Output exactly the lines below, starting with the line that has "Given: Open all offers from ФОП Головін" and going on through the line that has "You are a computer-use agent. This", both included, and no other lines.

** Exercise materials follows **

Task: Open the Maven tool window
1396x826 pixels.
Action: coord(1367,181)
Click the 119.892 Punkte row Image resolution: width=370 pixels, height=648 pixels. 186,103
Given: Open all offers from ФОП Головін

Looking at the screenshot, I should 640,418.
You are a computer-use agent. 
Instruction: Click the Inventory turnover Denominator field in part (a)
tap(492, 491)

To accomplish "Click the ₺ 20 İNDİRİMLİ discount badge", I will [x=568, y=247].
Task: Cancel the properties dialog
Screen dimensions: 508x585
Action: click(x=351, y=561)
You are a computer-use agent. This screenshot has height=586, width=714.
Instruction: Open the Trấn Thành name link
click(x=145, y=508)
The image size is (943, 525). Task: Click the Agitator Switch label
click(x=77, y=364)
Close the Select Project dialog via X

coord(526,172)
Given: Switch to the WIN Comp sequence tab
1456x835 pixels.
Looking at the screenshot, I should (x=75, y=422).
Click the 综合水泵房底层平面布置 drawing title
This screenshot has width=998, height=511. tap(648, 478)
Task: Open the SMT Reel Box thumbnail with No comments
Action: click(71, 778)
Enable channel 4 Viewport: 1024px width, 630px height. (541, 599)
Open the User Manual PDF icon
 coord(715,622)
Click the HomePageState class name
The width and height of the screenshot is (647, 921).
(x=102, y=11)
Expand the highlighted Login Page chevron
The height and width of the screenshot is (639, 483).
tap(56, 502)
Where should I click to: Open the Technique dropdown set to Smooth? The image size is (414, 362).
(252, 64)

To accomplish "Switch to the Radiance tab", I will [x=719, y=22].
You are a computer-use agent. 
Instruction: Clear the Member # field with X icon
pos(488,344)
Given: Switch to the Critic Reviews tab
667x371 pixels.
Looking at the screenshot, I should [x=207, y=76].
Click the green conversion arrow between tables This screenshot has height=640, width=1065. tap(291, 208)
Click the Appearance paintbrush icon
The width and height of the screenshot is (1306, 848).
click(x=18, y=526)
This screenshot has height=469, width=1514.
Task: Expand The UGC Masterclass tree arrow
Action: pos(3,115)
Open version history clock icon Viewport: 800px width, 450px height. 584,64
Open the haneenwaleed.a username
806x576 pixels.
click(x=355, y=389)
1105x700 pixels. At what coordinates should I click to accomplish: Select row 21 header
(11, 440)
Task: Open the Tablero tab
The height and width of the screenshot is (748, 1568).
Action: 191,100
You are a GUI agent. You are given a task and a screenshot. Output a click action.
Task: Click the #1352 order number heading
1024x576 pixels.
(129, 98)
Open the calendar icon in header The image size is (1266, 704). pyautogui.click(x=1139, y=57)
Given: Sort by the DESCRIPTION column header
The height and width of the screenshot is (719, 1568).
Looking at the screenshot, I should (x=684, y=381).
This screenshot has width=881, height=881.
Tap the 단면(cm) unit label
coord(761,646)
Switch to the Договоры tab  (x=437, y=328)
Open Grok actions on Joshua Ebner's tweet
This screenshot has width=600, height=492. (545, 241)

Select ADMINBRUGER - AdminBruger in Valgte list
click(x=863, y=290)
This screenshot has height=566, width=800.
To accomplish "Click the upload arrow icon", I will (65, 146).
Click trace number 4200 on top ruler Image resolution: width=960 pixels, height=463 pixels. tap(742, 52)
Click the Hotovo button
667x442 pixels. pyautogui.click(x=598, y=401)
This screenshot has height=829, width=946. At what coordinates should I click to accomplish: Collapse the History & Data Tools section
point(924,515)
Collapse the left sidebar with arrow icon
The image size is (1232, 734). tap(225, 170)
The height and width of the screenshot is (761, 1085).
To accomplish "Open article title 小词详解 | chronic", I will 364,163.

** End of Exercise materials **

• [Finished task]:
Given: Open all offers from ФОП Головін

Looking at the screenshot, I should 640,418.
You are a computer-use agent. 
Instruction: Click the Inventory turnover Denominator field in part (a)
tap(492, 491)

To accomplish "Click the ₺ 20 İNDİRİMLİ discount badge", I will [x=568, y=247].
Task: Cancel the properties dialog
Screen dimensions: 508x585
Action: click(x=351, y=561)
You are a computer-use agent. This screenshot has height=586, width=714.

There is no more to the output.